In a major boost to the realty sector, the RBI on Wednesday announced policy measures to increase limits on the amount of individual housing loans offered by cooperative banks. “Taking into account the increase in housing prices since the limits were last revised and considering the customer needs, it has been decided to increase the existing limits on individual housing loans by cooperative banks,” says RBI in its monetary policy statement on Wednesday.

Accordingly, the limits for tier I and tier II urban co-operative banks (UCBs) have been revised from ₹30 lakh and ₹70 lakh to ₹60 lakh and ₹140 lakh, respectively. In case of rural cooperative banks (RCBs), the limits have been increased from ₹20 lakh to ₹50 lakh for RCBs with assessed net worth less than ₹100 crore; and from ₹30 lakh to ₹75 lakh for other RCBs.

Adding to it, the apex bank permitted rural co-operative banks (RCBs) to lend to commercial real estate, while it also allowed UCBs to offer door-step banking to their customers on par with scheduled commercial banks. “Considering the growing need for affordable housing and to realise their potential in providing credit facilities to the housing sector, it has been decided to allow StCBs and DCCBs to extend finance to Commercial Real Estate – Residential Housing (CRE-RH) within the existing aggregate housing finance limit of 5% of their total assets. A detailed circular will be issued separately,” the release noted.

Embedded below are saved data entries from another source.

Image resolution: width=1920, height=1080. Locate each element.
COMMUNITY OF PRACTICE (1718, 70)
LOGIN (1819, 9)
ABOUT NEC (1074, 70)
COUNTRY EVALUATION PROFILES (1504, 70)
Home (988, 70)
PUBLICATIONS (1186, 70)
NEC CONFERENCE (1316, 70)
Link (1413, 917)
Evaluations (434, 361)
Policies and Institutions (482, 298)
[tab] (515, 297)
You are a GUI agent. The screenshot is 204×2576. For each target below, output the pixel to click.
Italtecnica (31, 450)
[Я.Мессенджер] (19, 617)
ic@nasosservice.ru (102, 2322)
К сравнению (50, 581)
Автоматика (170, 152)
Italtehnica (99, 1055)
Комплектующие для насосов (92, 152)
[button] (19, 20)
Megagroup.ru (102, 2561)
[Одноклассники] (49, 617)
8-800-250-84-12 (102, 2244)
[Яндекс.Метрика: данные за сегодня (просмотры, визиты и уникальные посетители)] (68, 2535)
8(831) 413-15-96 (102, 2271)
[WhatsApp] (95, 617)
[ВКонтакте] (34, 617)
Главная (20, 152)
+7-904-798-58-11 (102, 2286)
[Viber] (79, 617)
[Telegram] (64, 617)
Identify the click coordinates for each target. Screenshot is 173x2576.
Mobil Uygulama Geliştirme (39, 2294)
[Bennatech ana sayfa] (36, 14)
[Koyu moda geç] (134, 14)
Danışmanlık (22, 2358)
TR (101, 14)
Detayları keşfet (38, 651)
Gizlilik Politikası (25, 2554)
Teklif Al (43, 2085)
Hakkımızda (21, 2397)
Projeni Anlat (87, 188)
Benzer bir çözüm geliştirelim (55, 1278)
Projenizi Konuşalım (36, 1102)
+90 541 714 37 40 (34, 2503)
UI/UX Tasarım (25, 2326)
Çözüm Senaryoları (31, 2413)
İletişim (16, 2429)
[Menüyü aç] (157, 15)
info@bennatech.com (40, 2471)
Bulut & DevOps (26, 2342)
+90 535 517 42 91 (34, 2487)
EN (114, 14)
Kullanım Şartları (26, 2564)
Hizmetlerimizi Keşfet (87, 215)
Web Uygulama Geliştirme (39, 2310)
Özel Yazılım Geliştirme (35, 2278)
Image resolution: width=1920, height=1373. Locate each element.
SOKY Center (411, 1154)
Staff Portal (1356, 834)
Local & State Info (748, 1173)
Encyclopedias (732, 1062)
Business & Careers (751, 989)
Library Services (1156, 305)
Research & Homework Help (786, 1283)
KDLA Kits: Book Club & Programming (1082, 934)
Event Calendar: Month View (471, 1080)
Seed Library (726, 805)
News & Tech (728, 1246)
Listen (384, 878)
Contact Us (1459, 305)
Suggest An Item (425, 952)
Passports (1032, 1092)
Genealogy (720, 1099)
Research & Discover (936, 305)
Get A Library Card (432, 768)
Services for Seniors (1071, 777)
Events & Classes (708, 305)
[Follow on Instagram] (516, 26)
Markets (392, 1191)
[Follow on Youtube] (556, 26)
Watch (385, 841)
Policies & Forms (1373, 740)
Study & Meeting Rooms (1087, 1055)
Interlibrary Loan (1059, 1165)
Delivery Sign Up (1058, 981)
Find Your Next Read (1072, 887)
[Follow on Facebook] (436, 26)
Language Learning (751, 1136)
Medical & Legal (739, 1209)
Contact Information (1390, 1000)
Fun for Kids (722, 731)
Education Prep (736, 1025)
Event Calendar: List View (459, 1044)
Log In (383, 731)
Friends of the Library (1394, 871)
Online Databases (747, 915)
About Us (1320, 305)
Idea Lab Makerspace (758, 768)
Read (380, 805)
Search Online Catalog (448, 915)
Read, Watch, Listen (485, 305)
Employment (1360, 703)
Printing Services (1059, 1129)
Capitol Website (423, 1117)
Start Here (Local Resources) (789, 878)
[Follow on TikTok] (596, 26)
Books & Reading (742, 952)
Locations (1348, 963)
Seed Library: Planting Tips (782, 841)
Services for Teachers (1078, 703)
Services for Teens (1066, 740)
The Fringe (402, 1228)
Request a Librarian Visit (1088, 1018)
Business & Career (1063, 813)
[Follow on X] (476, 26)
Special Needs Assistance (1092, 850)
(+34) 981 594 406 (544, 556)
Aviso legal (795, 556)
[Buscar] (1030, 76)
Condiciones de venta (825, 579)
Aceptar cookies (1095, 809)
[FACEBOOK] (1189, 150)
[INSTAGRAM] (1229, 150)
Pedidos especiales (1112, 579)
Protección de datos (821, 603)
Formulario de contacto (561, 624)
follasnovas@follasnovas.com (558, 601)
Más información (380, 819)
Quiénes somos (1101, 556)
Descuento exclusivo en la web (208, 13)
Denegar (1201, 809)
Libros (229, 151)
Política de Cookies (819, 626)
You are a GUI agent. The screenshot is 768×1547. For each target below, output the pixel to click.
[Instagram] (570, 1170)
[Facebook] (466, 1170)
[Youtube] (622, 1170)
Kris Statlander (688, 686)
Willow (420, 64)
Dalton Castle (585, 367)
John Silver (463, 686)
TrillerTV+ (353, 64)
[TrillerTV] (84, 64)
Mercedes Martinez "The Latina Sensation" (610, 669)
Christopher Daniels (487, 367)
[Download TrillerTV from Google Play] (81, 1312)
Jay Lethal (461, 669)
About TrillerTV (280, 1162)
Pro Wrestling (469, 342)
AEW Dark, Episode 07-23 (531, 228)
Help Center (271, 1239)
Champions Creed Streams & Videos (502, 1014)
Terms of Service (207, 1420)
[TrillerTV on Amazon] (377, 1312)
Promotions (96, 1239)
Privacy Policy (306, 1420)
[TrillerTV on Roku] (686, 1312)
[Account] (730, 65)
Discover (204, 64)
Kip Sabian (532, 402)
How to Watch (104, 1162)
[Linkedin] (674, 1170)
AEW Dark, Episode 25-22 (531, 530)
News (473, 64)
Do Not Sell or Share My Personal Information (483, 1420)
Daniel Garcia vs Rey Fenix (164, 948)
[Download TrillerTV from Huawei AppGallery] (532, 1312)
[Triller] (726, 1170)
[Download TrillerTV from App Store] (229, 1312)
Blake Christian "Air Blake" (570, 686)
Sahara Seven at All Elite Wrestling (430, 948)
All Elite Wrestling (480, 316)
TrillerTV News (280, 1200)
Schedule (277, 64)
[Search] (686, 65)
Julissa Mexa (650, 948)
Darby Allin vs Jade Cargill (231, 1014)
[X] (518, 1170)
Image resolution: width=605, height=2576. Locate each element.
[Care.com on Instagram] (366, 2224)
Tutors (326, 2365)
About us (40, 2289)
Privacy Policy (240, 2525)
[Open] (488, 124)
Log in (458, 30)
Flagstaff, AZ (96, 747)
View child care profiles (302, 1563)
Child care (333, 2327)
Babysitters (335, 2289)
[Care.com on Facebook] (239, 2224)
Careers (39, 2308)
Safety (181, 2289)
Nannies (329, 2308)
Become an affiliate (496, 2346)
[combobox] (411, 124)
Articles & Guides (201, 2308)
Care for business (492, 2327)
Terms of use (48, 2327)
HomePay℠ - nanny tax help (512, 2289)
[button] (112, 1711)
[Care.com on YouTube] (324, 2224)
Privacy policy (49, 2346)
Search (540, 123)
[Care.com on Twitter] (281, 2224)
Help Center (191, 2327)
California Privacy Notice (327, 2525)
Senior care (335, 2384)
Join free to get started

Meanwhile, the central bank increased the policy repo rate (or repo rate) by 50 basis points (bps) in line with market expectations. This is the second hike in the last two months after the RBI raises repo rate by 40 bps in an off-cycle policy announcement in May to ease inflationary pressure on the economy.

After the current hike, the repo rate increased by 0.9%, which is likely to push home loans and auto loans higher. Anil Rego, founder and fund manager, Right Horizons PMS, says that the floating-rate loans will get costlier while all new loans are likely to be priced higher. The equated monthly instalment (EMI) of floating rate changes with changes in the market interest rates.

“The increase in repo rate will affect all the retail floating rate loans such as home loans, car loans, gold loans or personal loans,” he says.

For instance, if you have a home loan with ₹30 lakh outstanding with a balance tenure of 20 years at 7% per annum interest, your EMI will go up by ₹1,648 from ₹23,259 to ₹24,907. For each lakh rupees of loan, you may have to dole out ₹55 extra for EMI.

Similarly for an auto loan of ₹8 lakh for a tenure of 7 years if the interest rate rises from 10% to 10.9% the corresponding increase in EMI will be ₹375 from ₹13,281 to ₹13,656.

Personal loan of ₹5 lakh with a tenure of 5 years, if the interest rate rises from 14% to 14.9% your EMI will increase by ₹235 from ₹11,634 to ₹11,869. The existing loans which are at fixed interest rate do not have any impact with the repo rate hike.